金利上昇で成長株の株価が下がっている理由

 金利上昇により、成長株の株価が軟調になっています。足元では多くの個別銘柄が上昇トレンドになっていますが、成長株の中には下降トレンドのものが目立ちます。

 成長株の株価が下がっている理由を理論的に考えると、次のようなことが言えます。

成長株の株価の理論値が下がるため

 一つは前回も少しお伝えした「割引現在価値」からのアプローチです。

 株価の理論値を計算するとき、まず、その会社が将来得るであろう利益やキャッシュ・フローを、いま現在の価値でどれくらいになるか求めます。これを「割引現在価値」と呼びます。

 割引現在価値は、例えば、10年後の100円の価値は、いま現在の価値と同じかどうかを考えるときと同様の枠組みです。皆さんも経験上、いまと10年後の貨幣価値は異なると考えるのではないでしょうか。

 物価上昇により、10年後の貨幣価値は現在より低下し、ざっくりわかりやすく言うと5年後には95円、10年後には90円の価値となります。
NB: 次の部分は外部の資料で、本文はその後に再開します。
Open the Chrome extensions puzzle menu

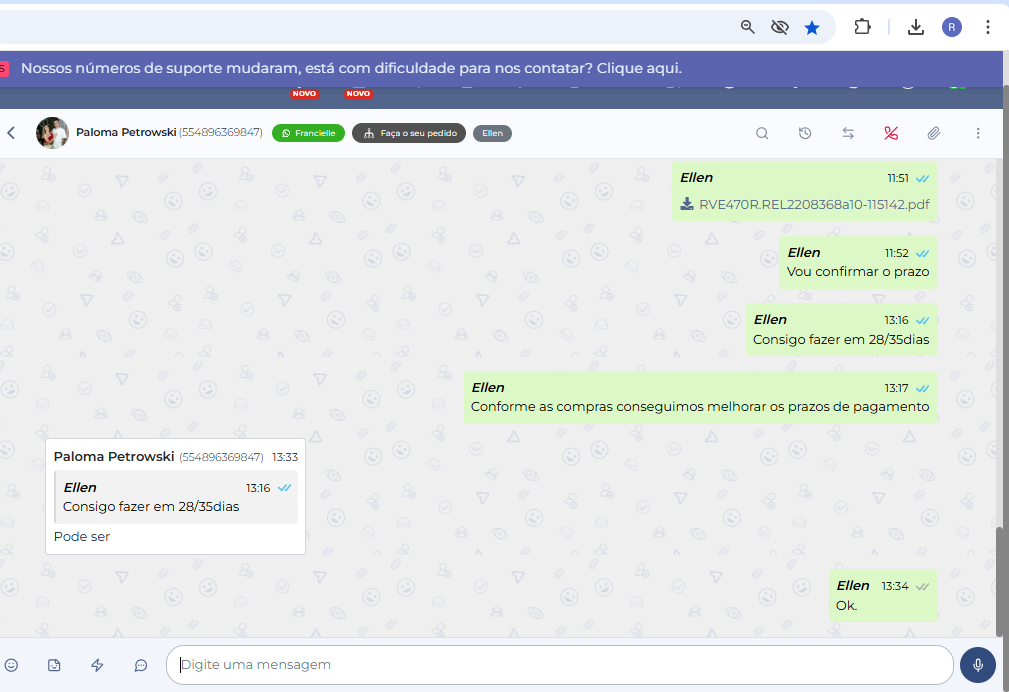(862, 27)

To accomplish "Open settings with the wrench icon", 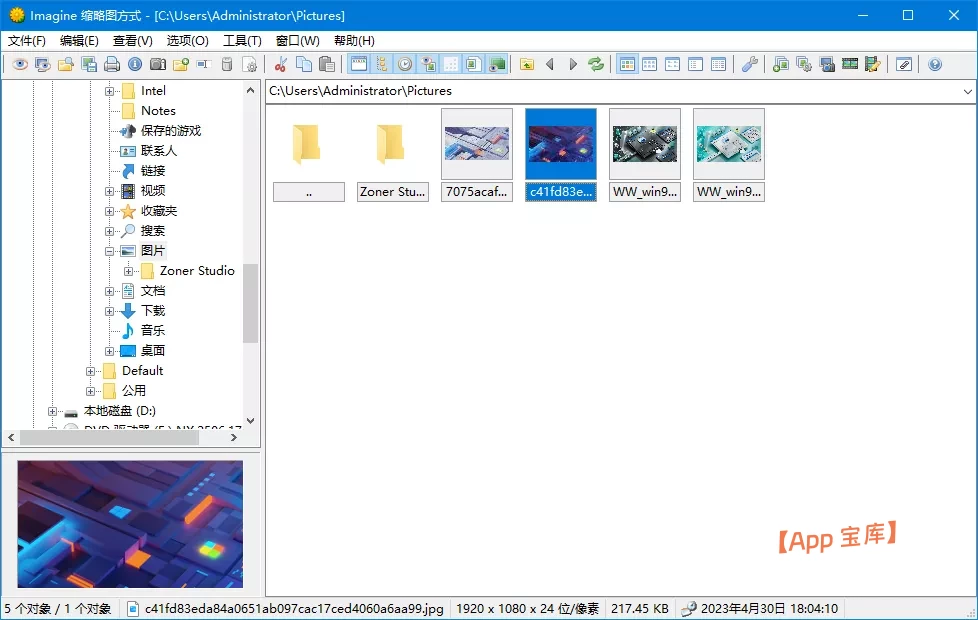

これに金利上昇の影響が加わると、将来の貨幣価値はより低下し、5年後には90円、10年後には80円となります。現在から将来へ向かうほど、割引現在価値も低下するのです。

 では成長株について考えてみましょう。将来の業績が大きく伸びると期待されている成長株は、1年後2年後より、5年後とか10年後の方がより大きな利益を獲得できるという前提で、株価が形成されています。しかし、これも金利上昇により、割引現在価値が大きく下押ししてしまいます。

 これが、金利上昇によって、成長株の株価がより大きく下落しやすいと言われる理由です。